--- START Dataset extract ---

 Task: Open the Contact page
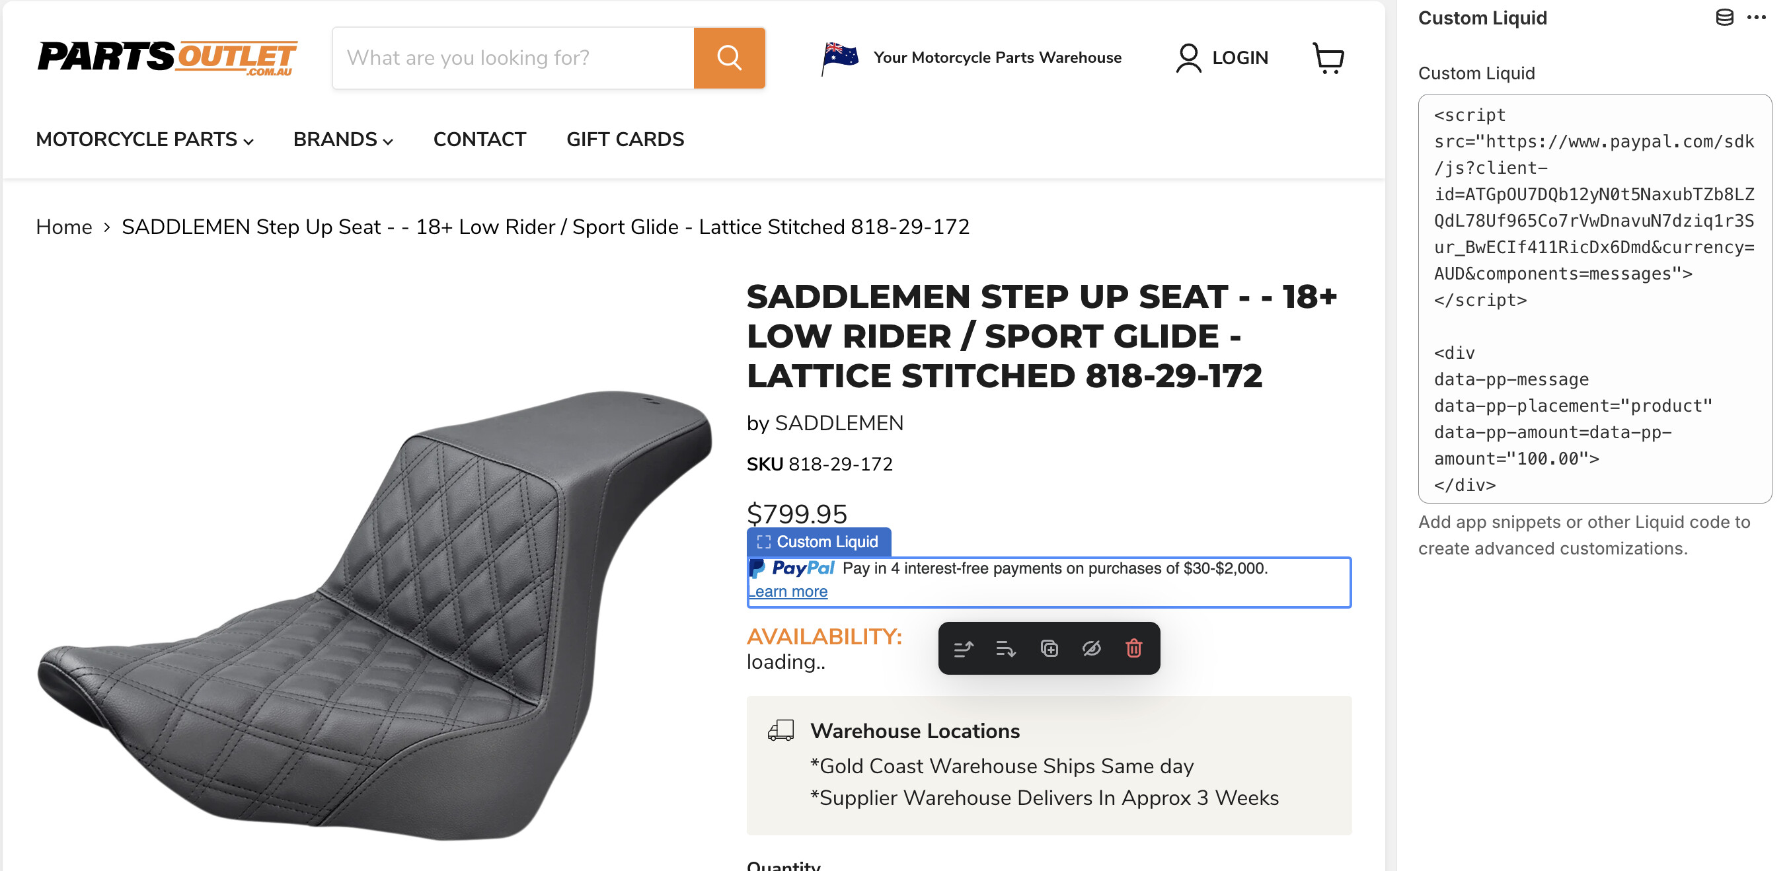tap(479, 140)
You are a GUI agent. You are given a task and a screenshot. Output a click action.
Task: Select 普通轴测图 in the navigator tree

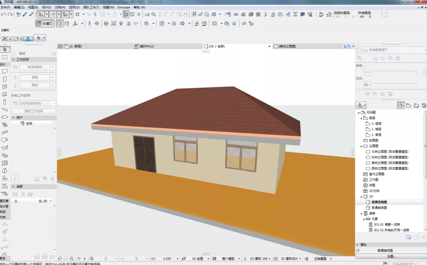click(379, 207)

--- END Dataset extract ---

Request:
Please render the records from the line with "You are a GUI" through the end of the records as a two-column CSV with the columns instruction and action. Give one row per record, with each value in a single quoted field, line breaks turned into spaces, and the pictures left out.

Answer for this exercise:
instruction,action
"You are a GUI agent. You are given a task and a screenshot. Output a click action. Task: Select 普通轴测图 in the navigator tree","click(379, 207)"